Set these exports on an Entity node whose interactType = CONVERSATION:

Export Purpose
dialogueResource:DialogueResource The .dialogue file to run
dialogueTitle:String Section to start from (default "start")

The entity's entityId must match the speaker name used in the dialogue file so the textbox anchor resolves correctly.


Dialogue files

File Used by
dialogue/npc/test.dialogue TestMap NPC (NotPlayer)
dialogue/item/pickup.dialogue ItemAction — item pickup text with {{item_name}} and {{quantity}}
dialogue/battle/narration.dialogue BattleCutsceneAction — move announcements, victory/defeat

Translation

Translation uses per-locale dialogue files. Each .dialogue file has a locale suffix; DialogueAction selects the correct file at runtime based on the active locale in SETTINGS.
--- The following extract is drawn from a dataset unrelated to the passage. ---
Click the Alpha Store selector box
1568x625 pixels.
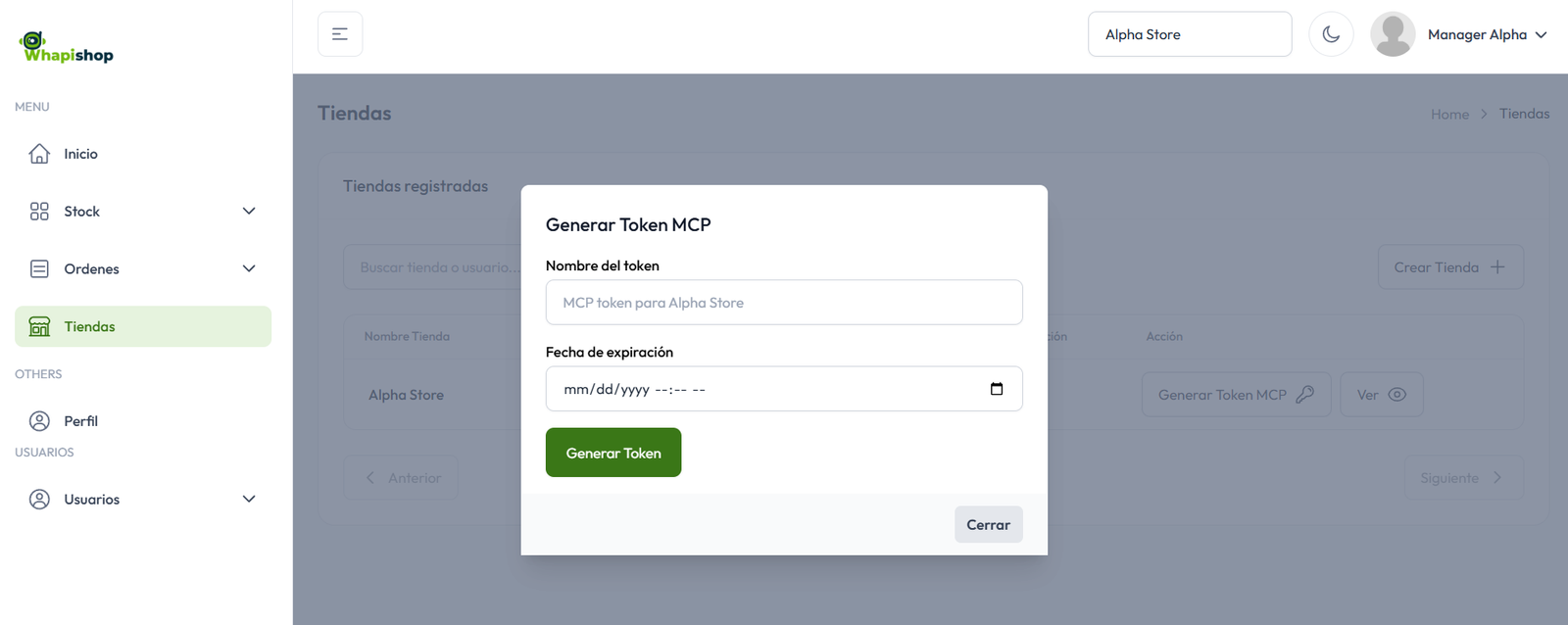pyautogui.click(x=1189, y=34)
dialogue/npc/test.en.dialogue
dialogue/npc/test.ja.dialogue

DialogueAction.getDialogueCallable() accepts a base path (without locale suffix) and resolves the active locale automatically, falling back to en if the locale file is missing.

Do not hardcode any visible text outside of .dialogue files. All player-facing strings — including item pickup messages, battle narration, and UI prompts — must live in a dialogue file so they are covered by the locale system.

Not yet implemented: locale resolution in DialogueAction. Currently loads the resource directly.


Open questions

None currently. Update this section as new design questions arise.